The Novelist's Freedom | Sojourners

The Novelist's Freedom

DIAGNOSIS COMES AS SECOND nature to Walker Percy. Trained as a physician, Percy's own confinement as a tuberculosis patient during his medical internship was instrumental in his second career as a writer.

His first novel, The Moviegoer, follows the restless ponderings of a young stockbroker living in a suburb of New Orleans. The winner of the 1962 National Book Award, The Moviegoer (and Percy's novels to come) describes the spiritual malaise of the 20th century against the backdrop of the passing experience of the old South's mystery and manners.

A convert to Catholicism, Percy is a 20th-century writer serving witness to this century's intellectual life as well as its grim chapters of history.

Combining his avocation as a scholar of semiotics (the study of symbols) with his use of the novel form, Percy's work has continued to reflect his critique of scientific progress as it infiltrates into an increasingly homogenized, technologized popular culture.

Readers of Percy's novels can look forward to each story being characteristically rendered in a unique, ironic voice, filled with droll commentary as well as political, religious, and social allegory, and an unending search to name the age in which we live.

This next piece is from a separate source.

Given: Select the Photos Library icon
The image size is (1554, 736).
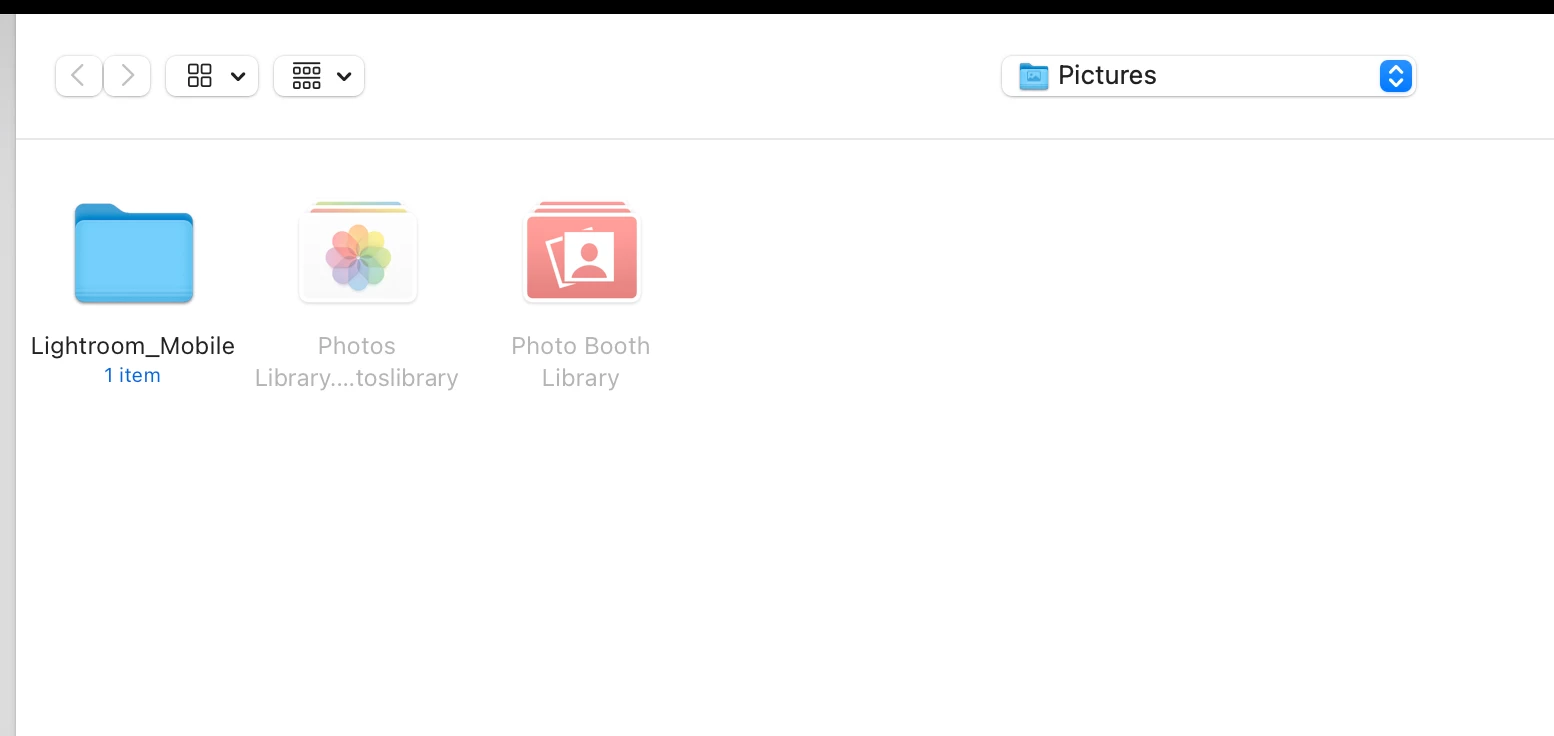Looking at the screenshot, I should (x=358, y=252).

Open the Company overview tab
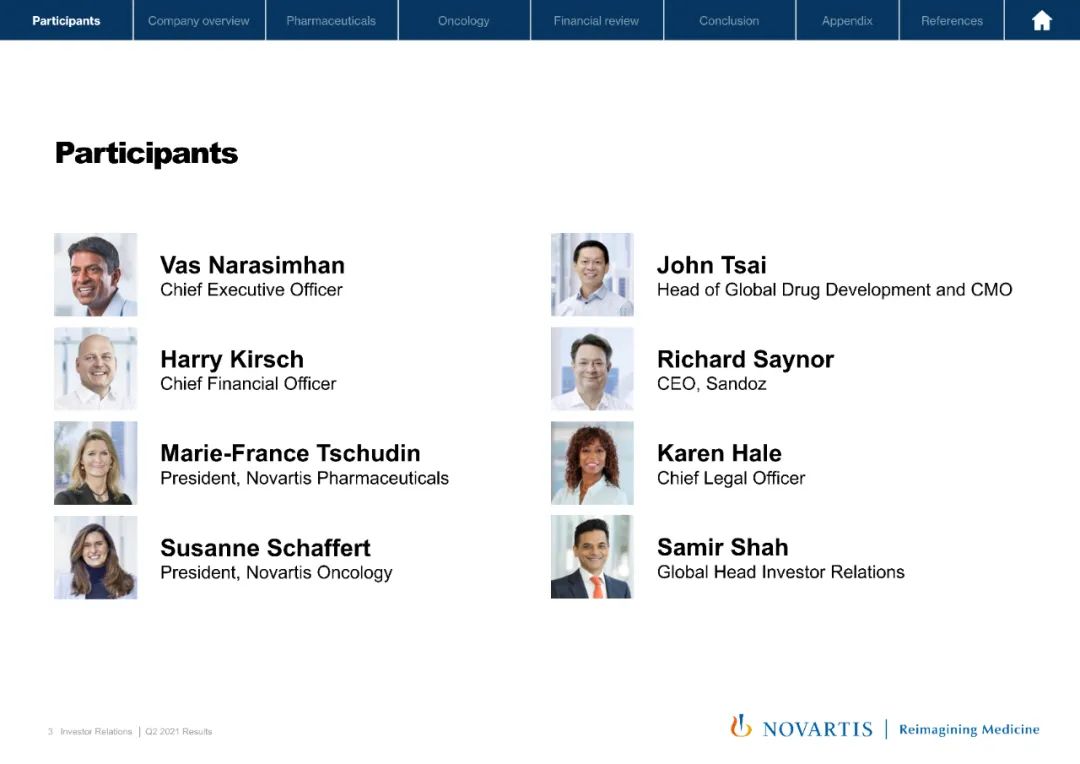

As an allegorist, Percy possesses such a penetrating sense of satire, social critic Robert Coles declared simply: "Walker Percy is a gift."

In Lost in the Cosmos, a 1984 collection of non-fiction essays, Percy takes on the conventional wisdom of the day -- a meld of media, New Age philosophy, and superficial scientism -- producing a thought-provoking and often hilarious antithesis to the euphemistic answers of the television age.